▶ **Reading text**
--------------------------------

Saturday, December 30, 2017

Immutability

All too often software development practices are driven by fads.

What starts out as a good idea gets watered down to achieve popularity and then is touted as a cure-all or silver bullet. It may initially sound appealing, but eventually, enough evidence accrues that it is, as expected, far from perfect. At that point the negatives can overwhelm the positives, resulting in a predictable backlash, so everyone rushes off to the next big thing. We’ve been through this cycle many, many times over the last few decades.

That is unfortunate, in that technologies, practices, idioms, ideas, etc. are always a mixture of both good and bad. Rather than continually searching for the next, new, easy, thoughtless, perfect approach we really should just accept that both sides of the coin exist, while really focusing on trying to enhance our work. That is, no approach is completely good or completely bad, just applicable or not to a given situation. New isn’t any better than old. Old isn’t intrinsically worse. Technologies and ideas should be judged on their own merits, not by what is considered popular.

It’s not about right or wrong, it is about finding a delicate balance that improves the underlying quality at a reasonable cost. Because in the end, it's what we’ve built that really matters, not the technologies or process we used.

Sometimes, a technique like immutability is really strong and will greatly enhance the code, making it easier and more likely to be correct. But it needs to be used in moderation. It will fix some problems, but it can easily make others far worse.

Recently, I’ve run into a bunch of situations where immutability was abused, but still, the coders were insisting that it was helping. Once people are committed, it isn’t unusual for them to turn a blind eye to the flaws; to stick to a bad path, even in the face of contradictory evidence.

The idea of immutability became popular from the family of functional programming languages. There are good reasons for this. In general, spaghetti code and globals cause unknown and unintentional side-effects that are brutal to track down. Bug fixing becomes long, arduous and dangerous. The core improvement is that if there are no side-effects if the scope is tightly controlled, it is far easier to reason about the behavior of subparts of the code. Thus, we can predict the impact of any change.

That means that the underlying code then can no longer be allowed to modify any of its incoming data. It's not just about global variables, it's also any internal data and the inputs to functions. To enforce immutability, once some data has been created, anywhere, it becomes untouchable. It can’t be changed. If the data is wrong later, then there should be only one place in the system where it was constructed, thus only one place in the system where it should be fixed. If a whole lot of data has that attribute, then if it is buggy, you can reason quickly about how to repair it with a great deal of confidence that it won’t cascade into other bugs.

While that, for specific types of code, is really great and really strong, it is not, as some believe, a general attribute. The most obvious flaw is that there could be dozens of scattered locations were the immutable data is possibly created, thus diminishing its scope benefits. You might still have to spend a lot of time tracking down where a specific instance was created incorrectly. You’ve protected the downstream effects but still have an upstream problem.

So, immutability does not magically infer better programmatic qualities. But it can be far worse. There are rather obvious places in a system where it makes the code slower, more resource intensive, more complex and way less readable. There is a much darker side to immutability as well.

--------------------------------

▶ **Records provided**
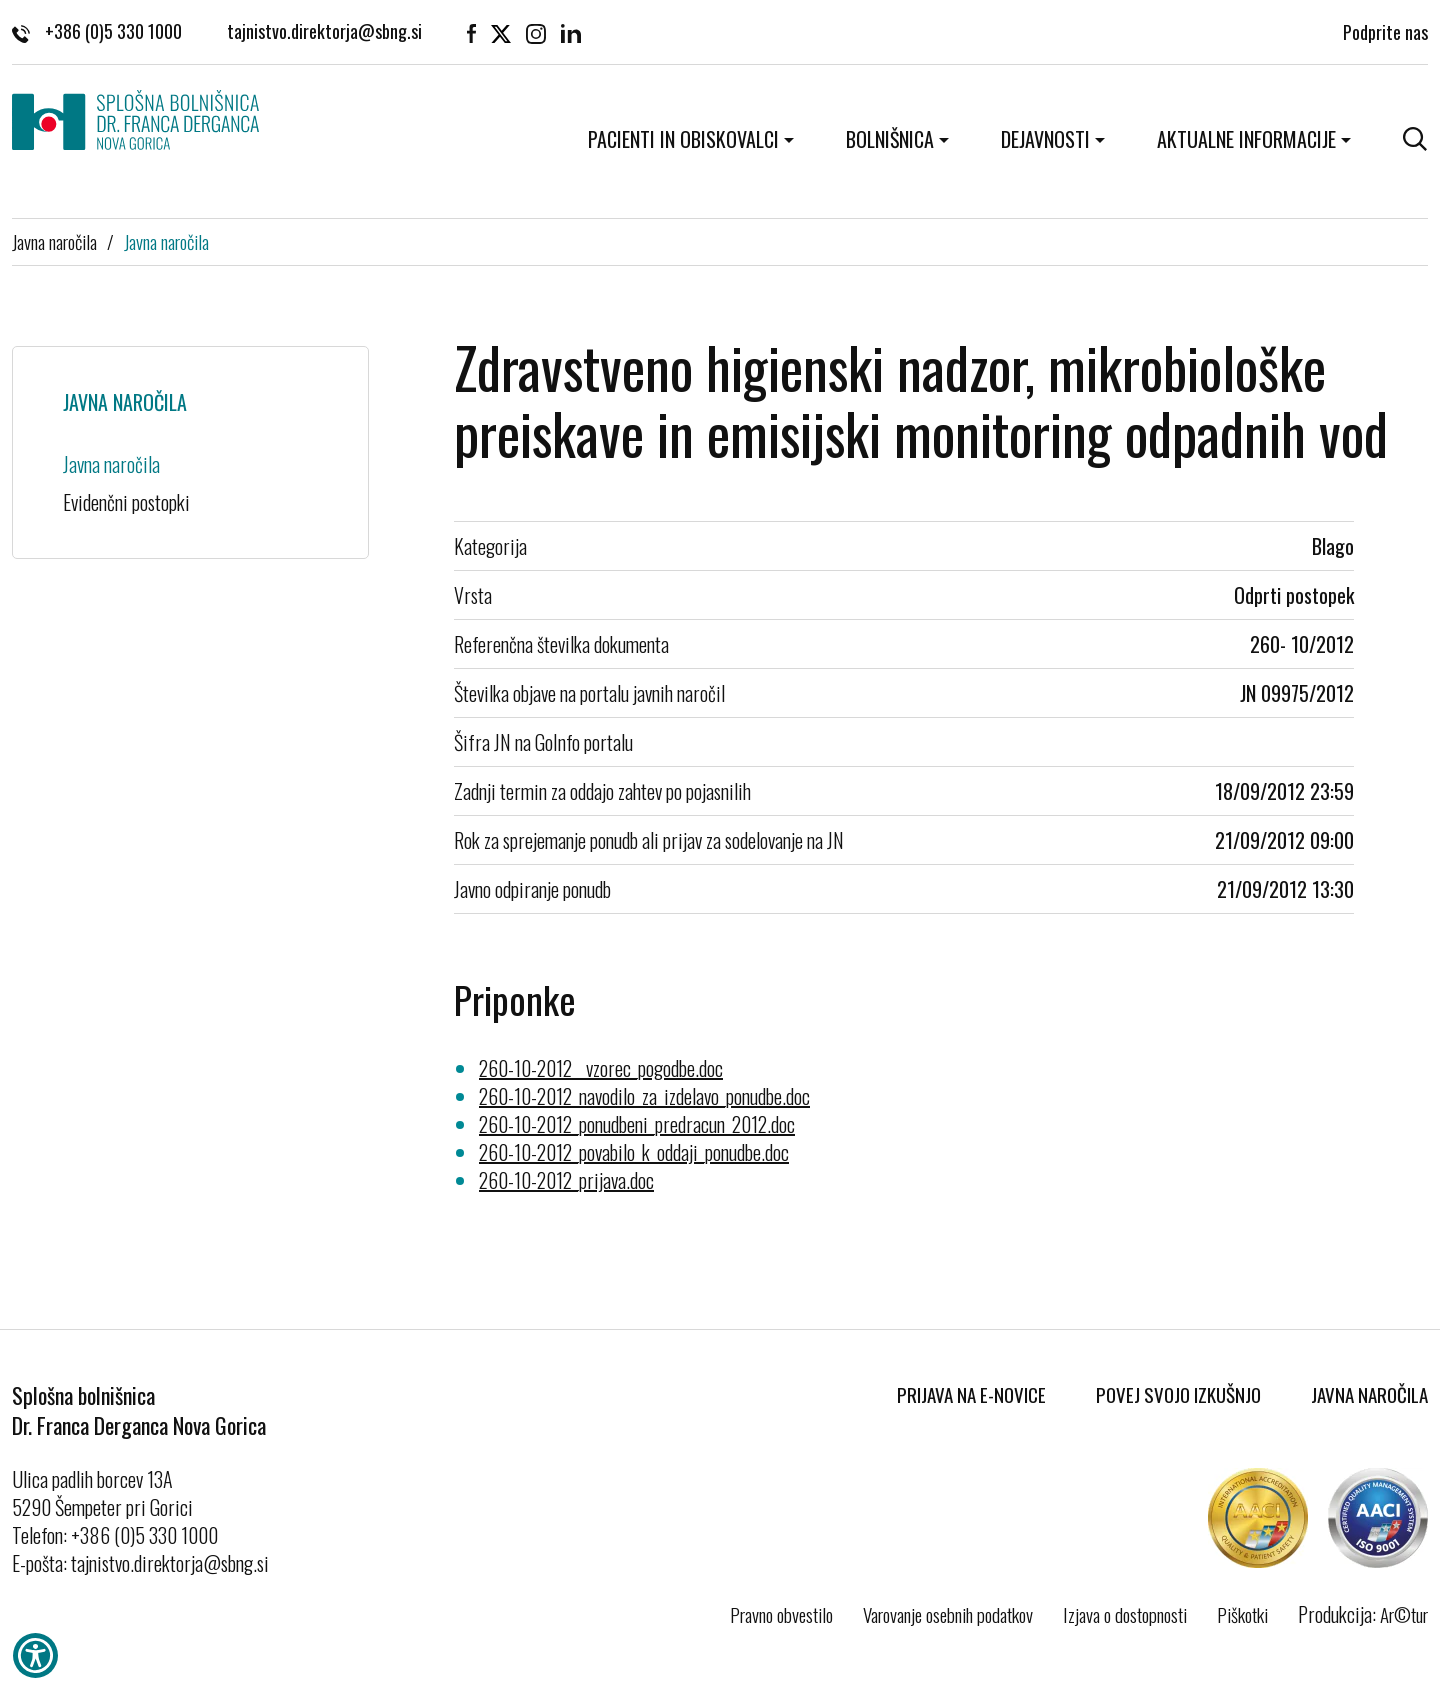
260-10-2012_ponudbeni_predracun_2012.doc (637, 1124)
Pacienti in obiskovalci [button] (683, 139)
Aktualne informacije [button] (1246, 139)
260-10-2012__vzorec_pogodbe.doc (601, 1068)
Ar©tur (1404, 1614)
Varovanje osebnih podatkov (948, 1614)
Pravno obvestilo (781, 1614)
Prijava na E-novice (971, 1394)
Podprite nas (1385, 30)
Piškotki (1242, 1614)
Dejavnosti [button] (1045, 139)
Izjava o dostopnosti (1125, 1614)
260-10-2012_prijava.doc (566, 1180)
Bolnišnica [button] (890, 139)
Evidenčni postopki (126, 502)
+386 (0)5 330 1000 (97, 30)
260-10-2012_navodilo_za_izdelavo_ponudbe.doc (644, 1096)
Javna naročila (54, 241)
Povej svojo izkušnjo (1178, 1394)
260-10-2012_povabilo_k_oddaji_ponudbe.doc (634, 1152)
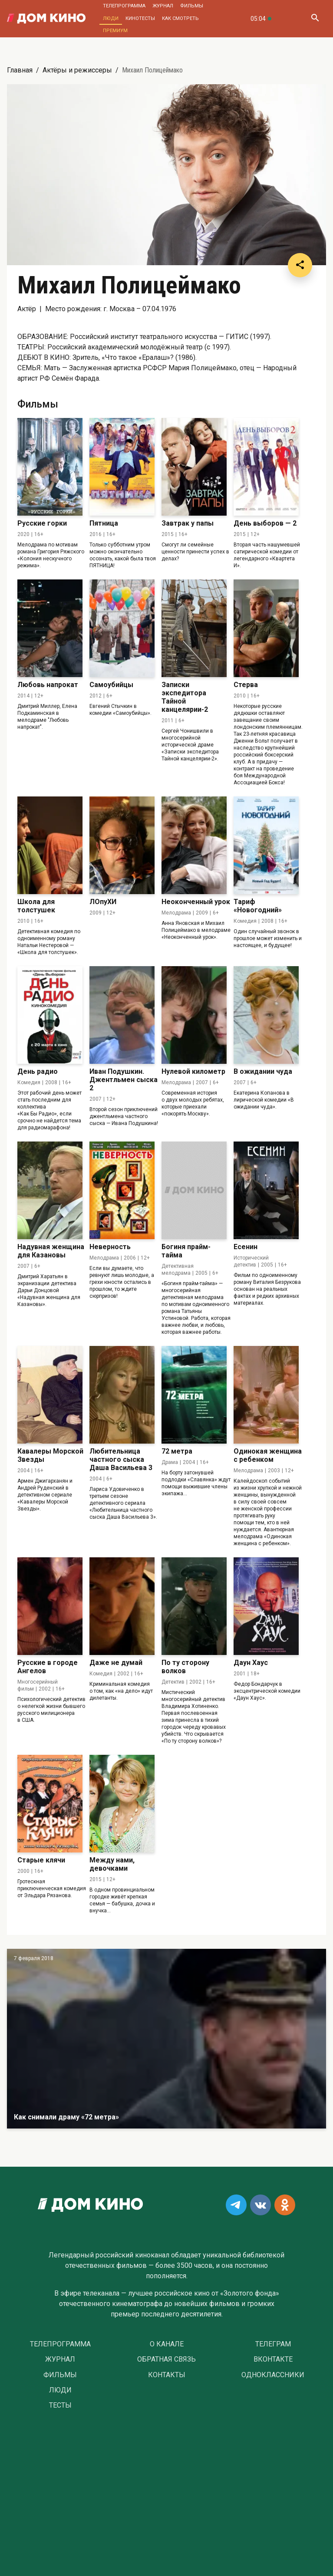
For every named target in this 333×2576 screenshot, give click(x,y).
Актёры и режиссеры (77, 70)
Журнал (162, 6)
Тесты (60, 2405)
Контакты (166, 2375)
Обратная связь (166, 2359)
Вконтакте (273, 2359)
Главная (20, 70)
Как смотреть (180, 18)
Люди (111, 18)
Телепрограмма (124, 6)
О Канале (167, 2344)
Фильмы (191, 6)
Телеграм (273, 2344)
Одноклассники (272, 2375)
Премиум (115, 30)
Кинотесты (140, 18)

--------------------------------

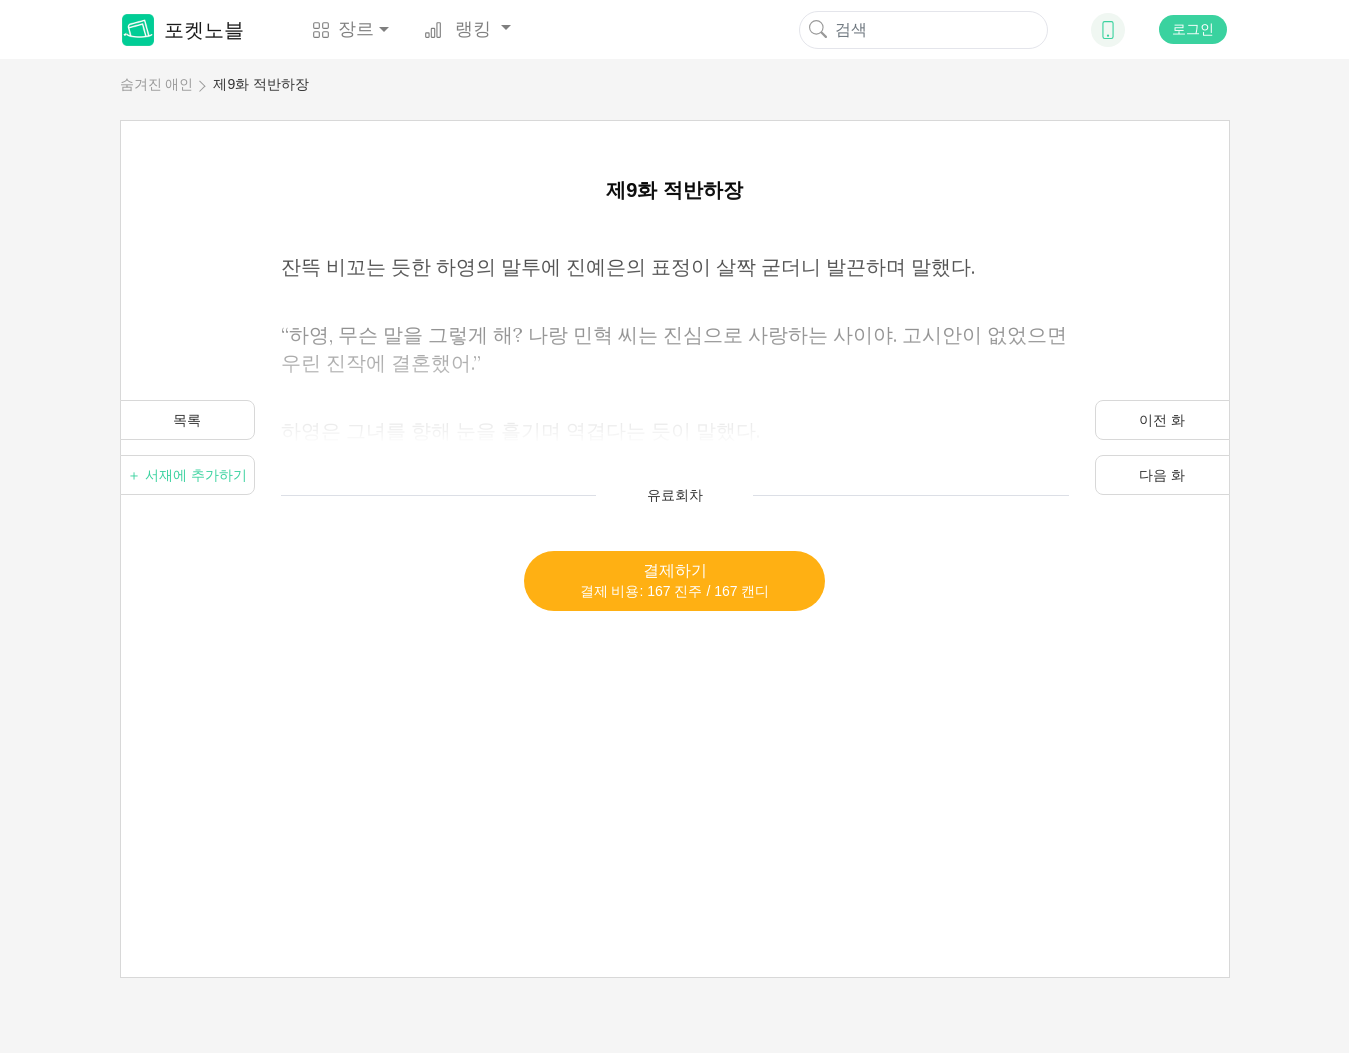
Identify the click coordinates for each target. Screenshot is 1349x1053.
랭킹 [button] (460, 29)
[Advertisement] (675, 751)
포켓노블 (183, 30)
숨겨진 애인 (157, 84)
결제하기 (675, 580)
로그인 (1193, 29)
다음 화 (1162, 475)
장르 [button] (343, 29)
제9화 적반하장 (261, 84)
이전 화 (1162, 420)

--------------------------------

▶ **What to do**
1) Answer these questions about the immutability post:
(a) From which family of programming languages did immutability become popular?
(b) By what should technologies and ideas be judged, rather than by what is considered popular?
(c) What does the post call the most obvious flaw of immutability?
2) Please quote the records from the line with "260-10-2012_ponudbeni_predracun_2012.doc (637, 1124)" to the line with "Премиум (115, 30)". Leave the pictures out.

▶ **Worked solutions**
1)
(a) The family of functional programming languages.
(b) By their own merits.
(c) There could be dozens of scattered locations where the immutable data is possibly created, which diminishes its scope benefits.

2)
260-10-2012_ponudbeni_predracun_2012.doc (637, 1124)
Pacienti in obiskovalci [button] (683, 139)
Aktualne informacije [button] (1246, 139)
260-10-2012__vzorec_pogodbe.doc (601, 1068)
Ar©tur (1404, 1614)
Varovanje osebnih podatkov (948, 1614)
Pravno obvestilo (781, 1614)
Prijava na E-novice (971, 1394)
Podprite nas (1385, 30)
Piškotki (1242, 1614)
Dejavnosti [button] (1045, 139)
Izjava o dostopnosti (1125, 1614)
260-10-2012_prijava.doc (566, 1180)
Bolnišnica [button] (890, 139)
Evidenčni postopki (126, 502)
+386 (0)5 330 1000 (97, 30)
260-10-2012_navodilo_za_izdelavo_ponudbe.doc (644, 1096)
Javna naročila (54, 241)
Povej svojo izkušnjo (1178, 1394)
260-10-2012_povabilo_k_oddaji_ponudbe.doc (634, 1152)
For every named target in this 333×2576 screenshot, give click(x,y).
Актёры и режиссеры (77, 70)
Журнал (162, 6)
Тесты (60, 2405)
Контакты (166, 2375)
Обратная связь (166, 2359)
Вконтакте (273, 2359)
Главная (20, 70)
Как смотреть (180, 18)
Люди (111, 18)
Телепрограмма (124, 6)
О Канале (167, 2344)
Фильмы (191, 6)
Телеграм (273, 2344)
Одноклассники (272, 2375)
Премиум (115, 30)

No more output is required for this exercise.